Arkadan Bağdat’ta bir evde düğün şöleninden gelin, damat ve ailelerinin mutluluk görüntüleri ekranda. Kameralar sokakta oynayan çocukların çehrelerinde gülümser ifadelerini yakalıyor. Ekran tekrar kararıyor, sağır edici gürültü ile bombalar düşmeye başlıyor kent üzerine. Çığlıklar feryatlara karışıyor. Her yer toz duman, binalar çöküyor. Hastanelerde ağır yaralılar, ölülerine kapanıp ağlayan Iraklı annelerin görüntüsü yürek parçalayıcı. Amerika’nın Irak’ı istila ve işgal harekatı başlıyor.
Başkan Bush, yardımcısı Cheney, Savunma Bakanı Rumsfeld ’Saddam toplu imha silahlarına sahip. 11 Eylül’le bağlantısı var. Irak, ABD için büyük tehlike’diyerek halka harbi haklı göstermeye çalışıyorlar. Daha sonra iddialarının asılsız olduğunu kabul ediyorlar.
İBRET VERİCİ SAHNELER
‘Fahrenheit’ traji-komik bir belgesel. TV gösterilerinde Bush ve yardımcılarının mimikleri, makyajları, Savunma Müsteşarı Wolfowitz’in tükürükle saçlarını ıslatıp şekil vermesi, Bush’un bir davette süper zenginleri işaret edip ’Benim tabanım bunlar’ demesi ibret verici.
Amatör çekimler, askerler, aileleriyle mülakatlar, Başkan yardımcısı Cheney’in eski şirketi Halliburton’ın Irak ihalelerinde kayrılması, Bush’un askerlik kayıtlarının degiştirilmesi de yer alıyor belgeselde.
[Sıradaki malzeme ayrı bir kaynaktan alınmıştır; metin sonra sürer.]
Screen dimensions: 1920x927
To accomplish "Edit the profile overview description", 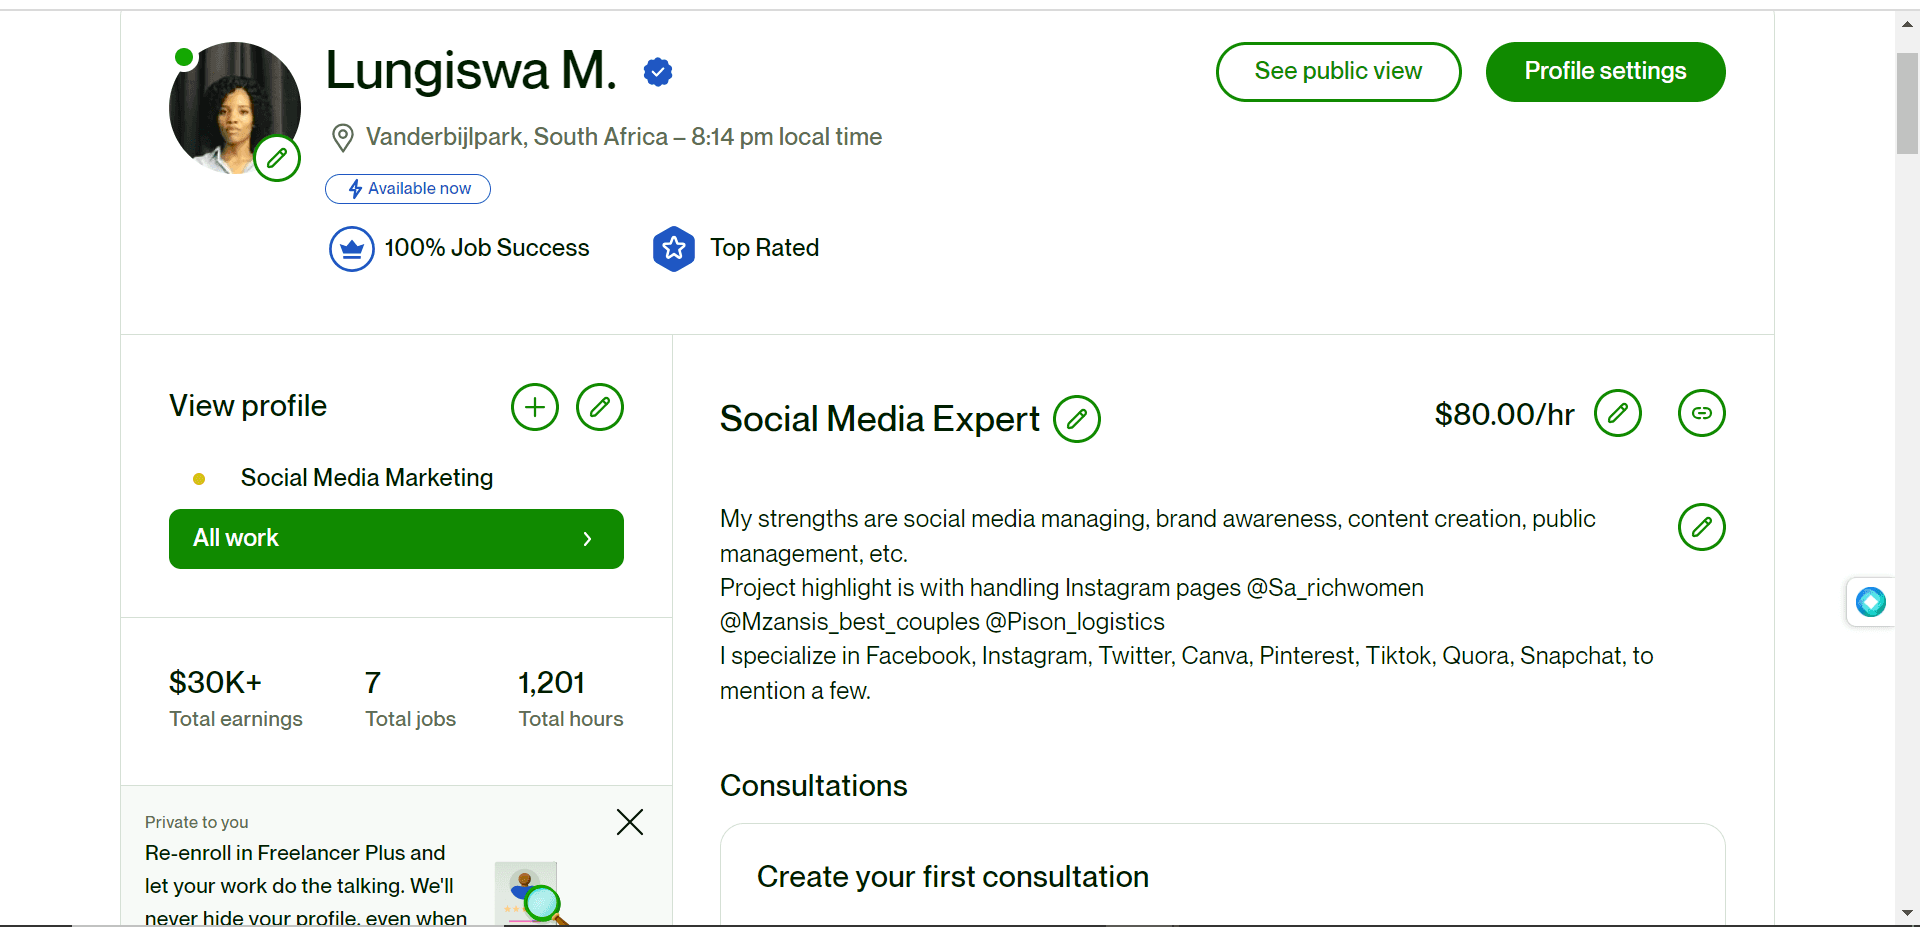I will (x=1702, y=527).
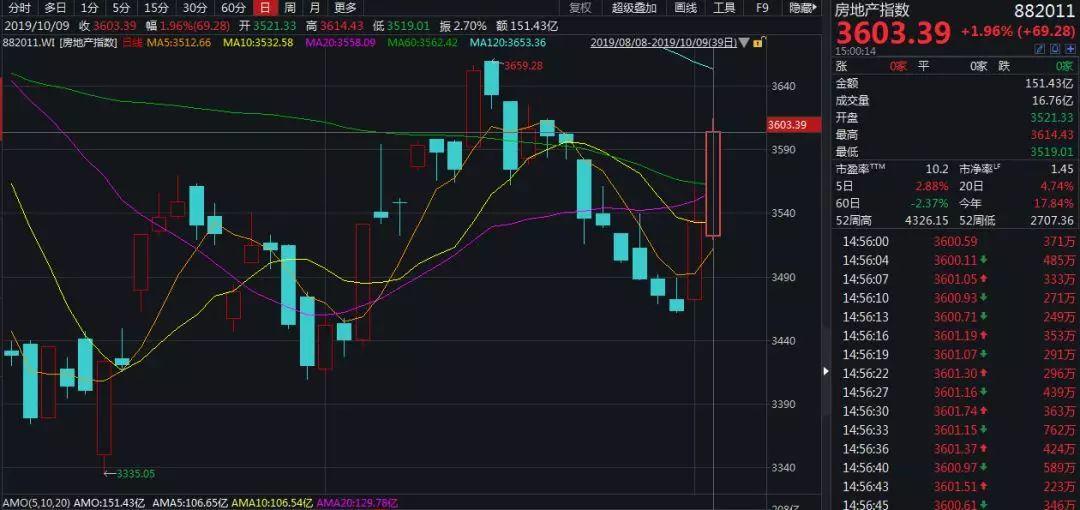Open the 工具 tools menu

pyautogui.click(x=724, y=8)
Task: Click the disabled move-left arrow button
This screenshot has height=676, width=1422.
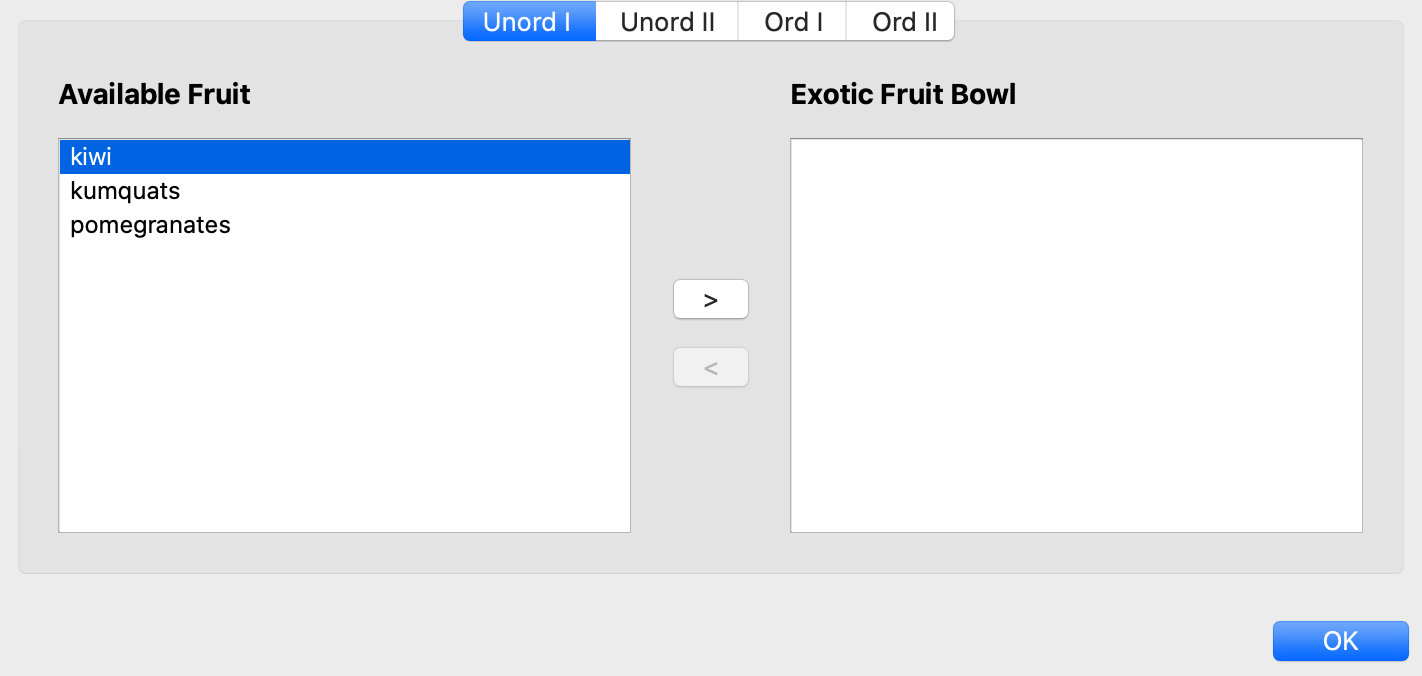Action: tap(710, 367)
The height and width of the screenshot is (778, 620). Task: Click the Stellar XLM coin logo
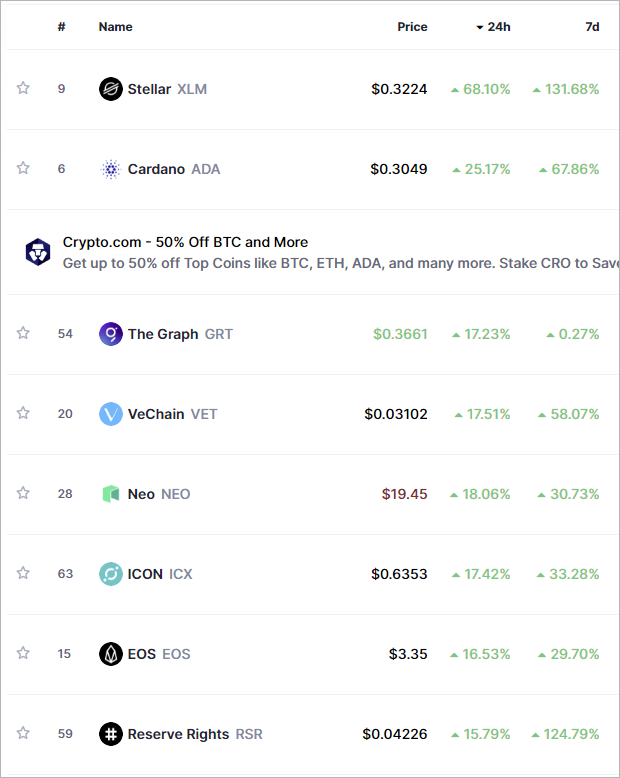pyautogui.click(x=111, y=89)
Moore’un doğduğu Flint kentinde askerde iki çocuğu olduğunu mutlulukla bildiren bir annenin oğlunun Irak’ta öldüğü haberi gelince, ‘Bizi kandırdılar, Amerika’nın ne işi var Irak’ta’ diye ağladığı, Beyaz Saray önündeki protestosu ekrana getiriliyor.
Belgesel dalında hasılat rekorlarını kıran ‘Fahrenheit’ artık Bush’un kabusu. Beyaz Saray film hakkında yorumdan kaçınıyor. Moore yüksek tirajlı dergilerde kapak konusu. ‘Seçim propagandası yapıyor’ eleştirilerine Moore ’Her şey gerçek. Yanlışımı çıkarana on bin dolar ödeyeceğim’ diyor. ‘Fahrenheit 9/11’ Bush ve yönetiminin kirli çamaşırlarını ortaya döktü.